Data shown:

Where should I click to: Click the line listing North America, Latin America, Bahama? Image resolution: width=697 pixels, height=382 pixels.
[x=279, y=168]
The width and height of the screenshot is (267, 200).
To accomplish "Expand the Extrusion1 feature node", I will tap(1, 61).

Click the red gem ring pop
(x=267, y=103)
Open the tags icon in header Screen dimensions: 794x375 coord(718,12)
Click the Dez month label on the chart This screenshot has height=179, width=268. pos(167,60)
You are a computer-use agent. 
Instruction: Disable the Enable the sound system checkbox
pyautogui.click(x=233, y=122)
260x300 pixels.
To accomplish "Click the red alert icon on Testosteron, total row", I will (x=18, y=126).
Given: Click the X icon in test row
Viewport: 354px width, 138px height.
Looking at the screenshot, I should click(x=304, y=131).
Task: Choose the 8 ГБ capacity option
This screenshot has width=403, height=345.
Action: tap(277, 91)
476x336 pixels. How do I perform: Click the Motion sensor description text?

---

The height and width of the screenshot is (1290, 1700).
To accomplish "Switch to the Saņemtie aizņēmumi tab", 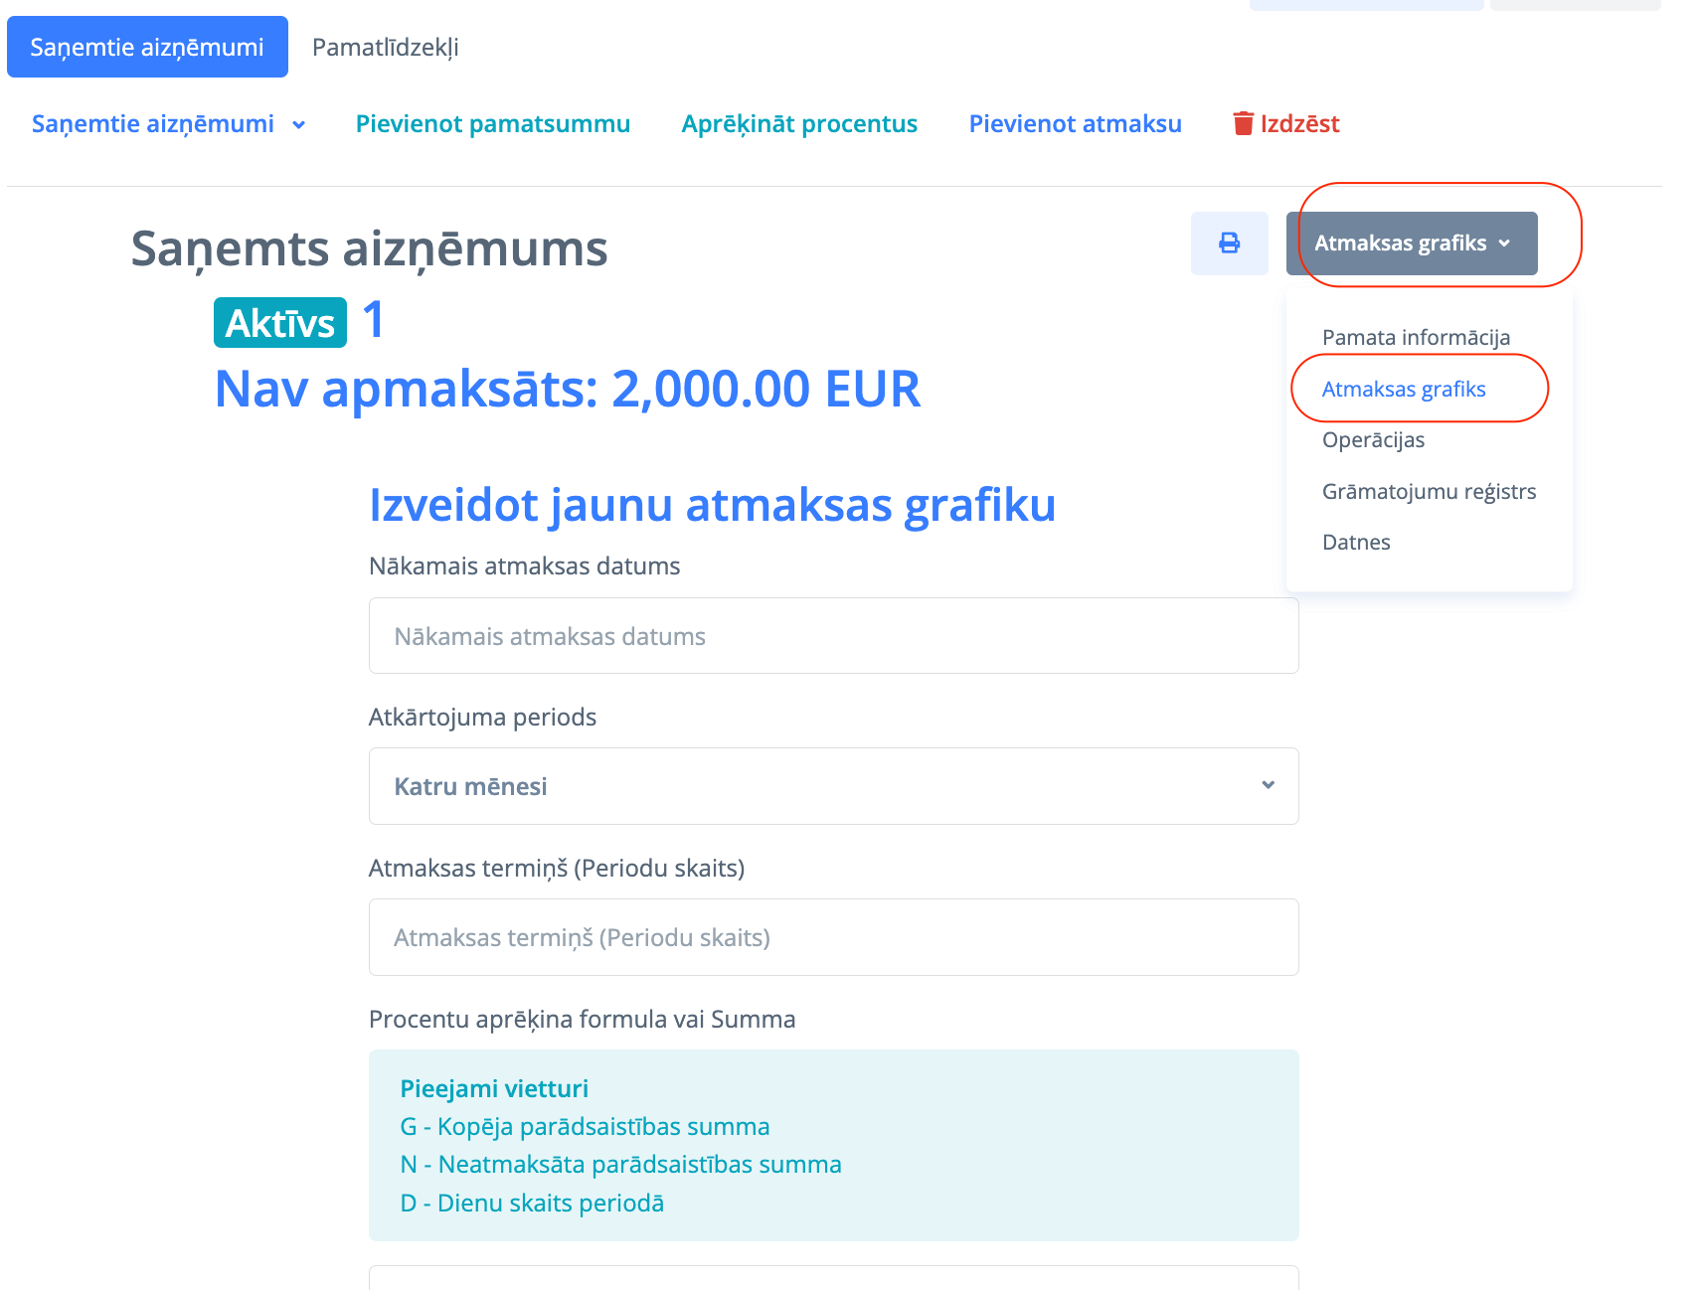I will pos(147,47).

What the exercise asks: Would you please write out, exactly and with no other lines, the stretch of the listing above from the line containing "Click the Dez" through the line containing "476x336 pixels. How"?

Answer below:
Click the Dez month label on the chart This screenshot has height=179, width=268. pos(167,60)
You are a computer-use agent. 
Instruction: Disable the Enable the sound system checkbox
pyautogui.click(x=233, y=122)
260x300 pixels.
To accomplish "Click the red alert icon on Testosteron, total row", I will (x=18, y=126).
Given: Click the X icon in test row
Viewport: 354px width, 138px height.
Looking at the screenshot, I should click(x=304, y=131).
Task: Choose the 8 ГБ capacity option
This screenshot has width=403, height=345.
Action: tap(277, 91)
476x336 pixels. How do I perform: Click the Motion sensor description text?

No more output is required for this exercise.